WORK TO DO: Return every line of the material below unchanged, from the line with "<< назад (203, 309)" to the line with "プレゼント (334, 64)", including both of those lines.

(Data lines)
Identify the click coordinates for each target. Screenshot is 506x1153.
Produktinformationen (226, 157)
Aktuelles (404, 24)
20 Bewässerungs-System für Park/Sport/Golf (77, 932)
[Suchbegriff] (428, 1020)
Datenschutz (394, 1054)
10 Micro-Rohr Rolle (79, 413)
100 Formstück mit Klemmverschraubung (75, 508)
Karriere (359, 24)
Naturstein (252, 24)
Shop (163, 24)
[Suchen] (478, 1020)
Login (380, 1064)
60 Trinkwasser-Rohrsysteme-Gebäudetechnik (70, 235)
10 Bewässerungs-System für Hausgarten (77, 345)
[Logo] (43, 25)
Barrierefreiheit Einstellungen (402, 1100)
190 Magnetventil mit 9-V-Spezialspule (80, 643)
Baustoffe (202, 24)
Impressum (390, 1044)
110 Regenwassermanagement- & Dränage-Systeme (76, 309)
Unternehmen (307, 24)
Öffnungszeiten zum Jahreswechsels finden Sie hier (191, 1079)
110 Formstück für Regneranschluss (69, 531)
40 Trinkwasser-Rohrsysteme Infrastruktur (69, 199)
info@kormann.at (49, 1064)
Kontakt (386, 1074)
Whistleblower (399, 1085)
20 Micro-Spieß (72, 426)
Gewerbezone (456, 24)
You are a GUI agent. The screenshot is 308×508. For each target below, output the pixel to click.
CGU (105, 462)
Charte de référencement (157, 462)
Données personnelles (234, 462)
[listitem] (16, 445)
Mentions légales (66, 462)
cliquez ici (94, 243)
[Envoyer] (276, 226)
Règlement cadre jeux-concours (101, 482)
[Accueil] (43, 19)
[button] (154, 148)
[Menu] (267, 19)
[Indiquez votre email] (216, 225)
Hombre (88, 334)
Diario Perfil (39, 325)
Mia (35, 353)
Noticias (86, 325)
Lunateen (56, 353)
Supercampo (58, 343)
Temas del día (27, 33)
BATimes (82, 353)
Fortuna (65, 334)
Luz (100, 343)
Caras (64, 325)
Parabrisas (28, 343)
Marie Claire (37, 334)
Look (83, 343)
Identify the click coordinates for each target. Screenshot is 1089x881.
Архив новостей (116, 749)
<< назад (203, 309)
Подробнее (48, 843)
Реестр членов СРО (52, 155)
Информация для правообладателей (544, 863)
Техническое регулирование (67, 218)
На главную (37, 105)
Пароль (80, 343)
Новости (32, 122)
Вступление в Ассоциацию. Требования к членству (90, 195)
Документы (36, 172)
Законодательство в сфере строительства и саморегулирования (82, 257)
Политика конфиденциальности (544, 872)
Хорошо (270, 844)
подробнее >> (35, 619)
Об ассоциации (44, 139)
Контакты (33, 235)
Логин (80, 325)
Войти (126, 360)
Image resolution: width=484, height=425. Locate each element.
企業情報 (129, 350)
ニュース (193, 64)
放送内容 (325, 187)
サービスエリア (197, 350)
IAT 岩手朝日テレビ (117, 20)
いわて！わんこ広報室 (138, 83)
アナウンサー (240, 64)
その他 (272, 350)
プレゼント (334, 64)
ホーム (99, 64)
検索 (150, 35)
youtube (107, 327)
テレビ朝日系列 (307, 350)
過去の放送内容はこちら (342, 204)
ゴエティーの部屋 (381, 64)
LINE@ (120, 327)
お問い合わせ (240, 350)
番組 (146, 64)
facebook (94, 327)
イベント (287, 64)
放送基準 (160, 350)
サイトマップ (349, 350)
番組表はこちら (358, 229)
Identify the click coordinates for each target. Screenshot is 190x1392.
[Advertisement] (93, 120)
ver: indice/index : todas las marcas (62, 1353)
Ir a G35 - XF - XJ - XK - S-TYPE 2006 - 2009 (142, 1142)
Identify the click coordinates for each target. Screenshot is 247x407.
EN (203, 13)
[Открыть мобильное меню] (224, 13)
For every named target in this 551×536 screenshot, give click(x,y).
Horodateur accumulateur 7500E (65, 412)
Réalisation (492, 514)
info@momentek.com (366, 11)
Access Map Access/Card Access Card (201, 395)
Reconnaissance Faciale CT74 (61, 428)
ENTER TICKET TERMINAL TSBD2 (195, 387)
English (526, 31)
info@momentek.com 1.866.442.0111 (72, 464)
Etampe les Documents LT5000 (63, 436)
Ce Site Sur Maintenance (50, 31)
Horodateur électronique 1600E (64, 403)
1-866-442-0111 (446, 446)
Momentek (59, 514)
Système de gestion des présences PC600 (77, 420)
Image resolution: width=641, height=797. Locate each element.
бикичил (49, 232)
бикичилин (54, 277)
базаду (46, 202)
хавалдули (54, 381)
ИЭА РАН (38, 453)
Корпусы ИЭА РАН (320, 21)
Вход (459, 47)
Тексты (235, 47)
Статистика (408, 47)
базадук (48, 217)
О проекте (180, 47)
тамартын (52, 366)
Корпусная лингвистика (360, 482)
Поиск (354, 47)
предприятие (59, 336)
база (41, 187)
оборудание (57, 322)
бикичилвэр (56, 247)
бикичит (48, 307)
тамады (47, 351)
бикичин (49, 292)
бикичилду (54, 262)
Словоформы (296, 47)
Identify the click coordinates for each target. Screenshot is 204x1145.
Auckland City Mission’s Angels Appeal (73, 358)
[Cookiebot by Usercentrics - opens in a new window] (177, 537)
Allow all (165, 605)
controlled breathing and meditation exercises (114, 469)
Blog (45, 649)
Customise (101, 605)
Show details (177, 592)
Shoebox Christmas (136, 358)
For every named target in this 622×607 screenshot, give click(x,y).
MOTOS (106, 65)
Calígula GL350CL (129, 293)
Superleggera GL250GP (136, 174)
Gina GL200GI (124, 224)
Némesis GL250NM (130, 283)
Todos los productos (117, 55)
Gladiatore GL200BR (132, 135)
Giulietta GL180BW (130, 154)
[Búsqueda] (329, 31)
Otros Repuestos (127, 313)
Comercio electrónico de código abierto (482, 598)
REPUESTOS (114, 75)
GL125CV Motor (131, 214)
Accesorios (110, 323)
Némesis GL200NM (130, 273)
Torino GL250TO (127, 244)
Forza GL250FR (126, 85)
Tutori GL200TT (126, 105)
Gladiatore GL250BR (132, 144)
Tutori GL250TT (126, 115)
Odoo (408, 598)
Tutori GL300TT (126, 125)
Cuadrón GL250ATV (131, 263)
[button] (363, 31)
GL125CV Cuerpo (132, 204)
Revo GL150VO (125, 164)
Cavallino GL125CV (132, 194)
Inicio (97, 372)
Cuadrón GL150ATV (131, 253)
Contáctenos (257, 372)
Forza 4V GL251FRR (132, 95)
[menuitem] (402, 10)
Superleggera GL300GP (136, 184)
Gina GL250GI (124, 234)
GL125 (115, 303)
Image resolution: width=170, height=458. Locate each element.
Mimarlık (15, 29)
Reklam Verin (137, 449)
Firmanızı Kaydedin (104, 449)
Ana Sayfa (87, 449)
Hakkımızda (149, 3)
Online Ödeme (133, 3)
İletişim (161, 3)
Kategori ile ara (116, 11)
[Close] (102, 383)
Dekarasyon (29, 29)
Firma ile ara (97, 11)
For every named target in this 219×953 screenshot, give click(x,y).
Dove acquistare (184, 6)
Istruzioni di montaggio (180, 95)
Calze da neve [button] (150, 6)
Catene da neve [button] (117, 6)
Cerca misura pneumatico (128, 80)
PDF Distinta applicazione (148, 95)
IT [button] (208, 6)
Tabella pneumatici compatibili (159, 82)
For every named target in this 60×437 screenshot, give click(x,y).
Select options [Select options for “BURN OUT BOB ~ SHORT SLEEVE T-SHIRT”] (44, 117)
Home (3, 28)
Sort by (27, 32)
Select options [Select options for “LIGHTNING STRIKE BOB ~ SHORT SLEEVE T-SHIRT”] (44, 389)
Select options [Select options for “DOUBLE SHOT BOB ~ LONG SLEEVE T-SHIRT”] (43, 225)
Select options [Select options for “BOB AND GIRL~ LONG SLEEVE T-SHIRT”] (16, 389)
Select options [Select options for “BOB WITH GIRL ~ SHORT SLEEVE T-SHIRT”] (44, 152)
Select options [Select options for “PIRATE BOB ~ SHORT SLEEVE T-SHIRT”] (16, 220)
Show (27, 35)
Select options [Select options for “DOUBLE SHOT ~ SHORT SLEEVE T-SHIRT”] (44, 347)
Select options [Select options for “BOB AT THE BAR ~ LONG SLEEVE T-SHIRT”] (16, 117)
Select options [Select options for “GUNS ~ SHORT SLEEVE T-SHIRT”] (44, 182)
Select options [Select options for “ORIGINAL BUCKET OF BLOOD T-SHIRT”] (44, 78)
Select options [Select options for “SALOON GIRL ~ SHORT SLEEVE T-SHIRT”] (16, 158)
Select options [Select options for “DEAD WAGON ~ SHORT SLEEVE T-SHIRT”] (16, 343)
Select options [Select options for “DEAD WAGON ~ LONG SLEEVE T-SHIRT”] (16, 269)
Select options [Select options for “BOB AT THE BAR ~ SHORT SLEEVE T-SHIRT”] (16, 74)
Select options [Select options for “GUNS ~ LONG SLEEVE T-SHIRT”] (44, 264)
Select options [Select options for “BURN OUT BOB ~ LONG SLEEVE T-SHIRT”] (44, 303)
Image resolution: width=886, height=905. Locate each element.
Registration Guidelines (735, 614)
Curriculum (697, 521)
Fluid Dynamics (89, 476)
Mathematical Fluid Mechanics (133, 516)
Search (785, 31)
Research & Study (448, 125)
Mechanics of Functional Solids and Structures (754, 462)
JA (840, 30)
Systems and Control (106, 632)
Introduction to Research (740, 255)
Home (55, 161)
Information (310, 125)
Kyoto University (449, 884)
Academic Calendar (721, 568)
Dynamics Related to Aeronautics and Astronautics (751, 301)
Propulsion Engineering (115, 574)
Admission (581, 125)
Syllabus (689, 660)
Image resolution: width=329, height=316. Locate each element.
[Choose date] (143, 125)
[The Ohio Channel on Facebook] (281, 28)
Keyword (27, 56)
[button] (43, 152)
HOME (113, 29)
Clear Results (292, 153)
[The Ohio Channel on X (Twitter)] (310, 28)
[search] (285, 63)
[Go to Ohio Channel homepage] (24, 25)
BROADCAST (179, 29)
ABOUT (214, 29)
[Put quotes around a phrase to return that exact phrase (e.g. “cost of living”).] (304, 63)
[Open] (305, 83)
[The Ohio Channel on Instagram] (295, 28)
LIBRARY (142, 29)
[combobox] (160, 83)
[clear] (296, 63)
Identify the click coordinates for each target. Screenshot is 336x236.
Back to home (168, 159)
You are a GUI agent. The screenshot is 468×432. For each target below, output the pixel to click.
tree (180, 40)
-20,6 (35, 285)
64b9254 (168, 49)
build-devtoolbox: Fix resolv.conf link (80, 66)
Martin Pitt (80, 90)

OUTPUT FOR THIS TASK:
<< назад (203, 309)
Подробнее (48, 843)
Реестр членов СРО (52, 155)
Информация для правообладателей (544, 863)
Техническое регулирование (67, 218)
На главную (37, 105)
Пароль (80, 343)
Новости (32, 122)
Вступление в Ассоциацию. Требования к членству (90, 195)
Документы (36, 172)
Законодательство в сфере строительства и саморегулирования (82, 257)
Политика конфиденциальности (544, 872)
Хорошо (270, 844)
подробнее >> (35, 619)
Об ассоциации (44, 139)
Контакты (33, 235)
Логин (80, 325)
Войти (126, 360)
Image resolution: width=484, height=425. Locate each element.
企業情報 (129, 350)
ニュース (193, 64)
放送内容 (325, 187)
サービスエリア (197, 350)
IAT 岩手朝日テレビ (117, 20)
いわて！わんこ広報室 (138, 83)
アナウンサー (240, 64)
その他 (272, 350)
プレゼント (334, 64)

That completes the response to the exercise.